= Beginning of Section =

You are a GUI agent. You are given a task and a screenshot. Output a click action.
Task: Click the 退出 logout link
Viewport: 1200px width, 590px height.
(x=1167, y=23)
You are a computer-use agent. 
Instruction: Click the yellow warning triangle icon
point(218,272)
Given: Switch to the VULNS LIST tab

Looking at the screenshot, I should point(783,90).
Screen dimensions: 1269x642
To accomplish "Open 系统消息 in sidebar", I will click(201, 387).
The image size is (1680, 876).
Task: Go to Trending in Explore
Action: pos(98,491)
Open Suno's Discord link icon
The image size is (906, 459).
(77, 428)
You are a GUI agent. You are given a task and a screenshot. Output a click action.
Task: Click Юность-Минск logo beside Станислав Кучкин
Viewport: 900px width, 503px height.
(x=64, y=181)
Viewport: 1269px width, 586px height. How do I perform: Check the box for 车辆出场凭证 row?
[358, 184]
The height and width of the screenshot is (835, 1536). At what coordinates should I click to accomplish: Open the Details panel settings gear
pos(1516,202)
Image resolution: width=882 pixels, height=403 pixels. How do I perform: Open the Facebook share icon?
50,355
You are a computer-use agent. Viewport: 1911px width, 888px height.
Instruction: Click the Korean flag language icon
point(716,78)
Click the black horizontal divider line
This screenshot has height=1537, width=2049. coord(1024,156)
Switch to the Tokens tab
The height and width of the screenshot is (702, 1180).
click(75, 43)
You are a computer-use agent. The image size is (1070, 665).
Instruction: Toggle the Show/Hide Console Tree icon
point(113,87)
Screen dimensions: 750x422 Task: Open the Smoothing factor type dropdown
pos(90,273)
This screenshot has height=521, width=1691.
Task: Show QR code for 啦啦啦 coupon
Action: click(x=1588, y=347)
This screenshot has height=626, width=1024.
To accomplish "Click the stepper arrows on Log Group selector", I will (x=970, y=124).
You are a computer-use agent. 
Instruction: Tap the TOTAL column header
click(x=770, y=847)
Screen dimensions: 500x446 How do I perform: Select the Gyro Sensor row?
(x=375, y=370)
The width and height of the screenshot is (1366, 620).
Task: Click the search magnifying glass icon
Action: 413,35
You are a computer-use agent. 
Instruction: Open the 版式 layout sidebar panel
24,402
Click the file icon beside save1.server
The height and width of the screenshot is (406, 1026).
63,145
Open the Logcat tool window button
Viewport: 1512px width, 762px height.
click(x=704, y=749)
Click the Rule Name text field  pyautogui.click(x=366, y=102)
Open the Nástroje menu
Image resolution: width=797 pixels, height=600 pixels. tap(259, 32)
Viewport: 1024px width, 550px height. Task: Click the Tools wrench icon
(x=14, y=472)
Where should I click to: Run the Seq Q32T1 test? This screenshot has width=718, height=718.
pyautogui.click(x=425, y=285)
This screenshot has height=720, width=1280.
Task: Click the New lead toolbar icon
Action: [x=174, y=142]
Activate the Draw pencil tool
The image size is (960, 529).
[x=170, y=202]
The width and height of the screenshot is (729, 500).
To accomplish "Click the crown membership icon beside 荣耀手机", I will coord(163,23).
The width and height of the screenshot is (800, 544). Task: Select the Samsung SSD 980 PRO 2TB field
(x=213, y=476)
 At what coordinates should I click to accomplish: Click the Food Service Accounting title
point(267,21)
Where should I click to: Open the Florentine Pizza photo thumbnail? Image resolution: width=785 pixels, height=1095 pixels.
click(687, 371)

= End of Section =

_THE PROBLEM_:
Make an exact copy of the lines running from the one with "The image size is (960, 529)." to the last line of the listing, including both ends.

_WORKED SOLUTION_:
The image size is (960, 529).
[x=170, y=202]
The width and height of the screenshot is (729, 500).
To accomplish "Click the crown membership icon beside 荣耀手机", I will coord(163,23).
The width and height of the screenshot is (800, 544). Task: Select the Samsung SSD 980 PRO 2TB field
(x=213, y=476)
 At what coordinates should I click to accomplish: Click the Food Service Accounting title
point(267,21)
Where should I click to: Open the Florentine Pizza photo thumbnail? Image resolution: width=785 pixels, height=1095 pixels.
click(687, 371)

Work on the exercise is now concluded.